Un diván en Nueva York, con Binoche y William Hurt, parte de una premisa hoy tan actual como el intercambio de pisos entre un reputado psicólogo de Nueva York en crisis y una bailarina parisina mucho más equilibrada que se mudan a las respectivas ciudades aunque sea a barrios totalmente opuestos. En este caso, el espacio íntimo, los respectivos apartamentos como reveladores de la personalidad, se convierte en espacio de seducción. A partir del mobiliario y objetos personales, Hurt deduce que Binoche es “alegre y espontánea” y también “cruel e indiferente a su manera”, mientras la artista va adquiriendo el rol de psicoanalista del dueño del piso como si la casa hiciera al habitante.

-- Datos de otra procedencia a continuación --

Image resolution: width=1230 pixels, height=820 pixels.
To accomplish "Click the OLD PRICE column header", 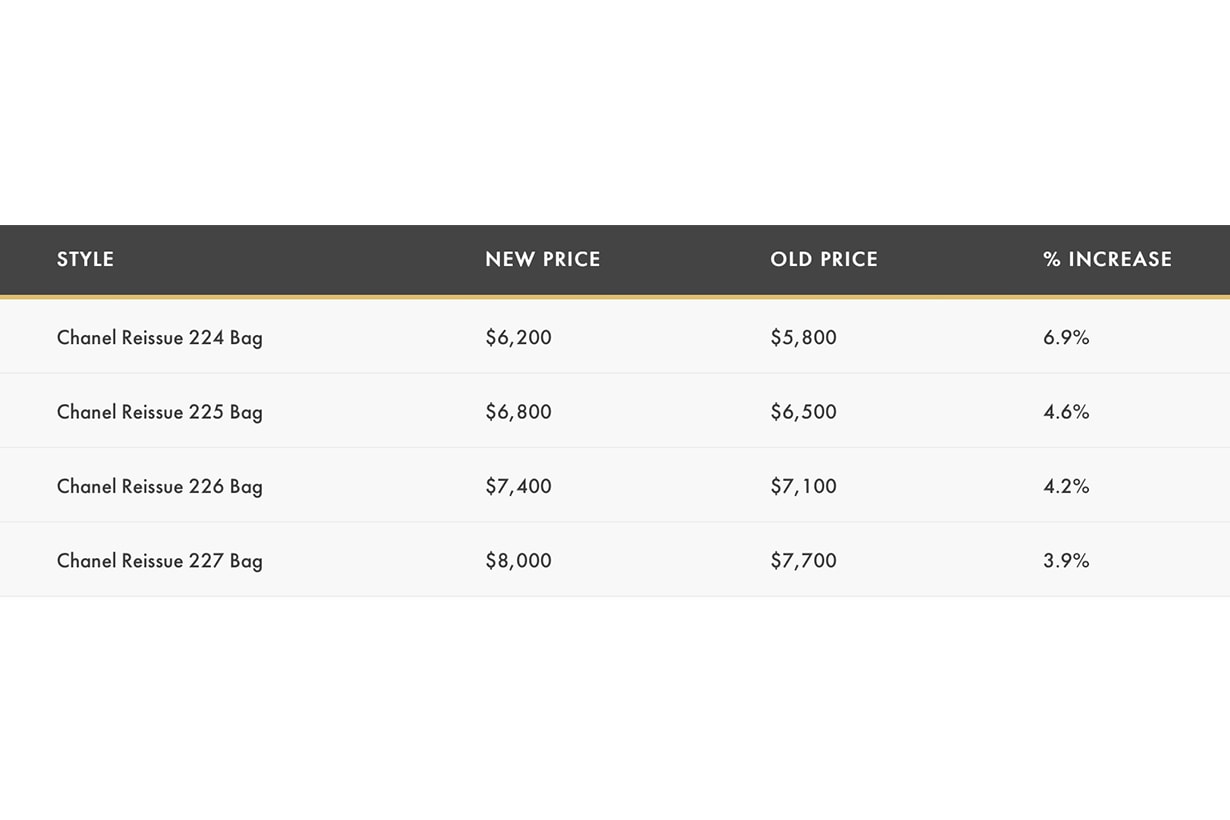I will (x=823, y=259).
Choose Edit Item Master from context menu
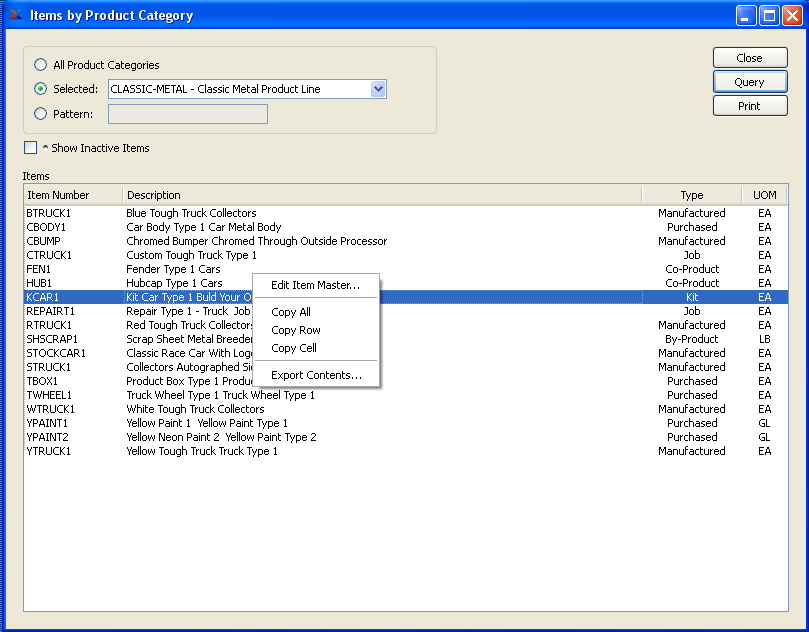The height and width of the screenshot is (632, 809). point(315,285)
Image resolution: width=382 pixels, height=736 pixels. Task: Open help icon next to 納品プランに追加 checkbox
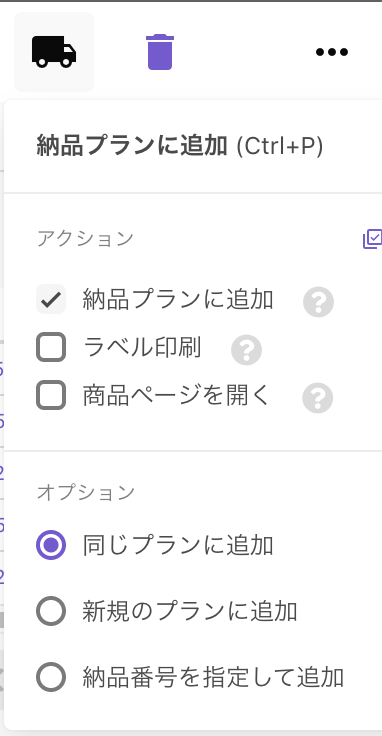point(319,302)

Basada muy libremente en una obra de Joseph Conrad, La locura de Almayer (2011), uno de sus últimos trabajos, está cercana al videoarte y también por su ambientación asiática recuerda al trabajo de cineastas de esos lares como Apichatpong Weerasethakul o la japonesa Naomi Kawase, con la que Akerman guarda varios puntos de conexión. Un viaje estético y reflejo del choque entre dos culturas dispares representadas por Nina, una bellísima adolescente de madre malaya y padre europeo, el Almayer del título, un hombre europeo que ha olvidado sus orígenes después de décadas en Asia para el que la selva es al mismo tiempo el lugar en el que pueden hacerse realidad sus deseos de encontrar un tesoro como la tumba de mosquitos y calor asfixiante en la que se hunde.